__Written task A__.
According to the blog post about leaving France, on what date did the family decide to leave the country for good?
__Written task B__.
Continue the blog post about leaving France, picking up right after its final sentence.

**** Provided passage ****

I always said that I would NEVER leave France and, more precisely, the French Riviera. I assumed I was there for the rest of my life.
So when we made the decision on 18th June 2010 to leave France for good on 19th July 2010 it was a shock to everyone. Myself included.
I have already blogged about our reasons for leaving France so this is about how I felt when we left, and the first few months after relocating to the UK.
We made our decision so quickly that it meant our last month in France passed by in a whirlwind of admin, closing accounts, selling our car and most of our worldly possessions. It also meant that I didn’t really have time to take onboard the emotional aspect.
The day before we left we delivered our dog and cat to their respective homes for the next 6 months; making such a quick decision meant we hadn’t had time to get them ready to travel with us. I still remember the look on our dog’s face as we drove away, it felt like we were abandoning him again (when we adopted him as a 6 month-old he’d been walking the streets, riddled with ticks).
On our last morning we delivered our final belongings and car to friends we’d sold them to. Then we went for one last trip to the beach, and one last dip in the sea.
We came back to our apartment for a quick shower before heading to the airport. The sight that greeted me as I came out of the shower absolutely floored me. Our 3 and 1/2 year old looked like some kind of street child as she curled up on the bare floor to sleep. I really felt like I’d failed my only child.

**** Data supplied ****

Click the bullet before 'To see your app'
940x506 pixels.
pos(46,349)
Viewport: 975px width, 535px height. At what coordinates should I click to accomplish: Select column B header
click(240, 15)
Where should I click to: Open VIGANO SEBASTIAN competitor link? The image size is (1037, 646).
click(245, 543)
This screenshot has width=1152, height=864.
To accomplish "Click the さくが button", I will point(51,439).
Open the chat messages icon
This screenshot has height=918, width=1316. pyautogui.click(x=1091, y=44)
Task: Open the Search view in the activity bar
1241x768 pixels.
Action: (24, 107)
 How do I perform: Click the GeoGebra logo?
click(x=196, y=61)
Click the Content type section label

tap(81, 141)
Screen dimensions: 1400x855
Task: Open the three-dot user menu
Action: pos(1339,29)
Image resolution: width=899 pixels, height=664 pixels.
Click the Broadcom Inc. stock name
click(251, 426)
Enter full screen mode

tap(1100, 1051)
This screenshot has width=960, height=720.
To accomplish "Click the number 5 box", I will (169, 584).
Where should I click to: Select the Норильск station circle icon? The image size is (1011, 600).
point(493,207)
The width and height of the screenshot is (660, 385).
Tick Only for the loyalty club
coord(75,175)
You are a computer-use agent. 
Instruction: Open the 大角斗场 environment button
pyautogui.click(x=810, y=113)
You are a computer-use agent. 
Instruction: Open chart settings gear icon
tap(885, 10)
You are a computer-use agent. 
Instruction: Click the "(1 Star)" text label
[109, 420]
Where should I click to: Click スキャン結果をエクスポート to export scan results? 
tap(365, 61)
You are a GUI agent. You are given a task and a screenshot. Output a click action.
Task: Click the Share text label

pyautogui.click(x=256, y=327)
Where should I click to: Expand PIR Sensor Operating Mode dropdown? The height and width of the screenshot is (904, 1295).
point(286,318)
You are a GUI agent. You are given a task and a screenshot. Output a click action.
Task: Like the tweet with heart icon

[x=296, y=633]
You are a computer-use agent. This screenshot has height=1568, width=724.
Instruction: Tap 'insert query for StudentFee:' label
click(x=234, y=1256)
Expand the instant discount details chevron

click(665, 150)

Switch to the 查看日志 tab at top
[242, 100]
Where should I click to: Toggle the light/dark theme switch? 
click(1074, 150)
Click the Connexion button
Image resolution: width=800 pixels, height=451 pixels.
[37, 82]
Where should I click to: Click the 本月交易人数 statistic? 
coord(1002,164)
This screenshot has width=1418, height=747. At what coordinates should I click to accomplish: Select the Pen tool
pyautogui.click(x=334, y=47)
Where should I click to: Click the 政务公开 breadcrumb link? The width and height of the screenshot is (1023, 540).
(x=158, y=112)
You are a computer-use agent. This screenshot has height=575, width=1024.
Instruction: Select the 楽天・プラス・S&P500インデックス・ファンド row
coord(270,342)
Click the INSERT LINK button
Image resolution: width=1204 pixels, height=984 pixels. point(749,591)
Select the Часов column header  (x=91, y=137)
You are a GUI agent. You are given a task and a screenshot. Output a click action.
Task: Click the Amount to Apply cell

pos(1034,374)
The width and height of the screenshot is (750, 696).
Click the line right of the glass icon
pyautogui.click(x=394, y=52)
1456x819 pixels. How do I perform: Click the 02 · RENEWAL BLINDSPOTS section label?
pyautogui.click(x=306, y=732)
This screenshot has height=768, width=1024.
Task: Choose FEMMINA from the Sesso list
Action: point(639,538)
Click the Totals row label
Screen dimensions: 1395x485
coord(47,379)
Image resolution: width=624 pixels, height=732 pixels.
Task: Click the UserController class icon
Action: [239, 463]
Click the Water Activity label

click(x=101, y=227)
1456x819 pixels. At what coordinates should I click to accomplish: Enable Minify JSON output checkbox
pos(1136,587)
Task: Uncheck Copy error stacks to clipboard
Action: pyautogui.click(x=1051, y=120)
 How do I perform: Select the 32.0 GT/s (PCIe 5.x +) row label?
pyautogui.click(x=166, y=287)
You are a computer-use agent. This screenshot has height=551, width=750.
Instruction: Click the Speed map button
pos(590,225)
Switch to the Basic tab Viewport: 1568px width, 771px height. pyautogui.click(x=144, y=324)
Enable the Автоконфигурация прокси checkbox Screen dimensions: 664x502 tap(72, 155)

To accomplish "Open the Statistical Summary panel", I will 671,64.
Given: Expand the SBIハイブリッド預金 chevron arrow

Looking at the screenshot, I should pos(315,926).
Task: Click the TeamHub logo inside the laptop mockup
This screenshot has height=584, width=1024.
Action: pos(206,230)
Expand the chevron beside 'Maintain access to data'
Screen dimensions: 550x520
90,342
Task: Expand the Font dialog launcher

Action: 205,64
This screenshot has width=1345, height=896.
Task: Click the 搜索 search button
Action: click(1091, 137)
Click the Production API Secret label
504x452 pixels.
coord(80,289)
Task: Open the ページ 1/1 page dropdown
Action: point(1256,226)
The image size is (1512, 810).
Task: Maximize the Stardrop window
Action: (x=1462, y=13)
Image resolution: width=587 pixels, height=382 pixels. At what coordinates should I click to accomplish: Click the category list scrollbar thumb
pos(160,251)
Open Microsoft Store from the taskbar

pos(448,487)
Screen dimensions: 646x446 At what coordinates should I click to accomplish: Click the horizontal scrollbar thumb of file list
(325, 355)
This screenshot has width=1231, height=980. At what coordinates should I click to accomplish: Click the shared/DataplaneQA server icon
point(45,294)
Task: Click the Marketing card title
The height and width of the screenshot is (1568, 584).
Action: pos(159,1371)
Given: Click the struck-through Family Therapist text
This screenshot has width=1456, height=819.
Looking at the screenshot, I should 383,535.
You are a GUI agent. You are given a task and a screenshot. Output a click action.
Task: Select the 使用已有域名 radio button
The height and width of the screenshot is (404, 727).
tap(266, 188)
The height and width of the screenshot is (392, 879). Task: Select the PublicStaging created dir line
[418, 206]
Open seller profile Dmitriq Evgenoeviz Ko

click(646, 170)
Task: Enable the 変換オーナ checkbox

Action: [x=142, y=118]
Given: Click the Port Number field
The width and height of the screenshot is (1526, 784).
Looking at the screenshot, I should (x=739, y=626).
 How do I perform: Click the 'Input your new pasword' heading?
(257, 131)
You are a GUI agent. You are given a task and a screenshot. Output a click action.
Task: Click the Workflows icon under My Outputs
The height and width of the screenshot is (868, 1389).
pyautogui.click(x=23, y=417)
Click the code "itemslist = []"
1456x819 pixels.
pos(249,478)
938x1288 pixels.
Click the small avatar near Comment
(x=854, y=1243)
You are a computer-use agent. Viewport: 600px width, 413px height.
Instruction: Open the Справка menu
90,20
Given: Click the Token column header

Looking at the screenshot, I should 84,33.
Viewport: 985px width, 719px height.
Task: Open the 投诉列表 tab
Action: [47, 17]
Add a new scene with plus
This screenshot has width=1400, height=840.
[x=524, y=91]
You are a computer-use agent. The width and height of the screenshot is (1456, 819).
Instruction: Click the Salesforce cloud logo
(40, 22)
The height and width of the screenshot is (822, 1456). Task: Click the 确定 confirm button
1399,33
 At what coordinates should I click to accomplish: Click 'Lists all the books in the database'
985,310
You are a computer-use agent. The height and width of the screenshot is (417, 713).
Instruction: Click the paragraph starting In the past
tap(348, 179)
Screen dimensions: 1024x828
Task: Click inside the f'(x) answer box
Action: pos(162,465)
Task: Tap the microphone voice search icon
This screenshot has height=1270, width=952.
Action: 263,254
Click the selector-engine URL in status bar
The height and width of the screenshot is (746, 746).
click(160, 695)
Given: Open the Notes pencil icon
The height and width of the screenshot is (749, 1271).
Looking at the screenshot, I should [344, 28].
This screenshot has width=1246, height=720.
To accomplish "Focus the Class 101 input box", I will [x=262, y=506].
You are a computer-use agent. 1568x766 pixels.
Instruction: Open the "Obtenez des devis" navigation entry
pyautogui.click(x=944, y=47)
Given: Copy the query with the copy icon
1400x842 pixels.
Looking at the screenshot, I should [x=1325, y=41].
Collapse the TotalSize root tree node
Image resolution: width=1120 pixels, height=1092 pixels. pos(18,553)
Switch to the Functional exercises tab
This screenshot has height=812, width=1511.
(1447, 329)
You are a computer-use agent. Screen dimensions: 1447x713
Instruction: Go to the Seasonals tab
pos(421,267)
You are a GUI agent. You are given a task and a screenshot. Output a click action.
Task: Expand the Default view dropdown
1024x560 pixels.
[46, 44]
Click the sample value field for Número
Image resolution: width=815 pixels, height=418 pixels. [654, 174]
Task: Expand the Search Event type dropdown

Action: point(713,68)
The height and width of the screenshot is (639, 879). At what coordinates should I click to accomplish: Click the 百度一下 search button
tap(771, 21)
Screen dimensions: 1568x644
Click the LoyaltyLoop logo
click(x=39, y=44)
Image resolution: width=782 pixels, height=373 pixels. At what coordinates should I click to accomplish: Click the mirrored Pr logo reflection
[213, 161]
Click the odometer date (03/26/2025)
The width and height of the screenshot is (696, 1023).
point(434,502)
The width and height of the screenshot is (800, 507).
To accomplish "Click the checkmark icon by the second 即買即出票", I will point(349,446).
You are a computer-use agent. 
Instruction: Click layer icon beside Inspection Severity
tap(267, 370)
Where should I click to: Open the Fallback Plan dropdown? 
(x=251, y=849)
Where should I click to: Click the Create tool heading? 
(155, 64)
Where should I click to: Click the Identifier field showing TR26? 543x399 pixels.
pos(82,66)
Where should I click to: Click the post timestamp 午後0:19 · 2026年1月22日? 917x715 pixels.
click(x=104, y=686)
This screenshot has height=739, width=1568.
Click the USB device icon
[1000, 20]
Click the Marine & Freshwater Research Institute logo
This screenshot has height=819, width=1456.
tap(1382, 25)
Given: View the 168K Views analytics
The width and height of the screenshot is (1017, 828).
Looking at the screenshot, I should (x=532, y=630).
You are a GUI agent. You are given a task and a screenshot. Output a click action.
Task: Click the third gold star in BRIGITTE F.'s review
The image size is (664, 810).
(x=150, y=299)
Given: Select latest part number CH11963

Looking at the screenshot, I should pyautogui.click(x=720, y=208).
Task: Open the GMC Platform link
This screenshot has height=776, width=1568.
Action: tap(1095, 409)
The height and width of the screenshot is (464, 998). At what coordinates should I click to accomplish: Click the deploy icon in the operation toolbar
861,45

****

__Written answer A__.
18th June 2010

__Written answer B__.
We flew from Nice to London that evening. As my parents drove us to their house – my childhood home – I felt shit. They were great, but all I could think was “I’m 34 years old and moving back in to my parents’ home with my husband and 3 and 1/2 year old, we’ve got no home, no job, no car and hardly any belongings.”
The next day it was a delight to wake up to a mere 18-20°C, instead of the stifling 35°C we’d left Nice in. But that novelty soon faded as the British weather showed its true colours and 18°C came to be seen as a high.
Two weeks after being in the UK Hubs told me that it was the longest he’d ever gone in his whole life without seeing the sun or blue sky. And that was the summer! We spent our wedding anniversary in London while my parents looked after L, it was fantastic but as I sat and shivered on a deckchair in Hyde Park a thought nagged at the back of mind, “it’s only August and you’re freezing, how are you going to cope when winter comes around?”
I found it really hard having no social life when we moved back to the UK. We didn’t want to use up our precious savings on going out, so during the 2 months we lived with my parents we went to the cinema twice and, other than that, stayed in at my mum and dad’s every night.
We started job-hunting almost immediately and Hubs got offered a job within a week of looking, next up was house-hunting. We found somewhere in London that suited us and just over 2 months after arriving at our parents’ we waved goodbye, as we set off on our new life in the big city!
We had one night in our new home before flying back to Nice for a friend’s wedding. My parents looked after L for us and we headed back to our old stomping ground for the weekend.
What I hadn’t quite realised was how hard that weekend would be.
We left a house full of boxes, a cold, rainy country and landed in the beautiful sunshine of Nice. As we started our descent all I could see was the blue of the sky and the sea of my home. Not my old home – my home. Or that’s how it felt.
We headed over to Europcar to discover that our basic hire car had been upgraded to a convertible for the weekend. Result! Next thing we knew we were driving alongside the beach, on a balmy Nice evening with the roof down on the car, child-free, and I felt so happy.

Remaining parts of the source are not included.